[Records from a pointing dataset]
########################################

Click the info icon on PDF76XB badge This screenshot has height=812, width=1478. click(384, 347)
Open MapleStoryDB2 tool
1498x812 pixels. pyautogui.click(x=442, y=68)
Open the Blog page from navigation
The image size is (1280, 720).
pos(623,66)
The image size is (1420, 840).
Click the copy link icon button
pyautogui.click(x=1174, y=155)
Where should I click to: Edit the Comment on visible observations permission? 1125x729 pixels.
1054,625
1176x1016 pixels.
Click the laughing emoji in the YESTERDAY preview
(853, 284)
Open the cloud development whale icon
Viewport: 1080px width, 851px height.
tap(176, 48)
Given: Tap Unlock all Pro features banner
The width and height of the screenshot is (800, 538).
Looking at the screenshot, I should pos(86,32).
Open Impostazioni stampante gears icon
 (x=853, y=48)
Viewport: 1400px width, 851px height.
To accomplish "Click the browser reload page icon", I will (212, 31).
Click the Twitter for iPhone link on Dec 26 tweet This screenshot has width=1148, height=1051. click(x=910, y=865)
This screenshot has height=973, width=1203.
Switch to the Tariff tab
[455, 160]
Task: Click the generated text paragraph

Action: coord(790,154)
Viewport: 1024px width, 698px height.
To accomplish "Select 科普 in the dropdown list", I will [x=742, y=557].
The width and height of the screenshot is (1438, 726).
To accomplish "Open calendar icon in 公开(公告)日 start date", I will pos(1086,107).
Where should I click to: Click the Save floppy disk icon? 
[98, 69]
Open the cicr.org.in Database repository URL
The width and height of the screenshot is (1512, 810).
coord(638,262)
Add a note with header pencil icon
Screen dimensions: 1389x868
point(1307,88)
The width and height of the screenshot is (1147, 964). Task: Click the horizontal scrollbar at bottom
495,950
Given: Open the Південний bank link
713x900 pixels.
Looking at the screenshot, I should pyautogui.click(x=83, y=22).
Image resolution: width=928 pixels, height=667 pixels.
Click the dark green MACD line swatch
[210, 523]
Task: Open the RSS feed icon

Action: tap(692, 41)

########################################

DIRECTIONS FOR THIS TASK. Quote verbatim the lines of the listing above, starting at the line that contains "Where should I click to: Edit" and ending at the line that contains "Click the Twitter", both included.

RESULT.
Where should I click to: Edit the Comment on visible observations permission? 1125x729 pixels.
1054,625
1176x1016 pixels.
Click the laughing emoji in the YESTERDAY preview
(853, 284)
Open the cloud development whale icon
Viewport: 1080px width, 851px height.
tap(176, 48)
Given: Tap Unlock all Pro features banner
The width and height of the screenshot is (800, 538).
Looking at the screenshot, I should pos(86,32).
Open Impostazioni stampante gears icon
 (x=853, y=48)
Viewport: 1400px width, 851px height.
To accomplish "Click the browser reload page icon", I will (212, 31).
Click the Twitter for iPhone link on Dec 26 tweet This screenshot has width=1148, height=1051. click(x=910, y=865)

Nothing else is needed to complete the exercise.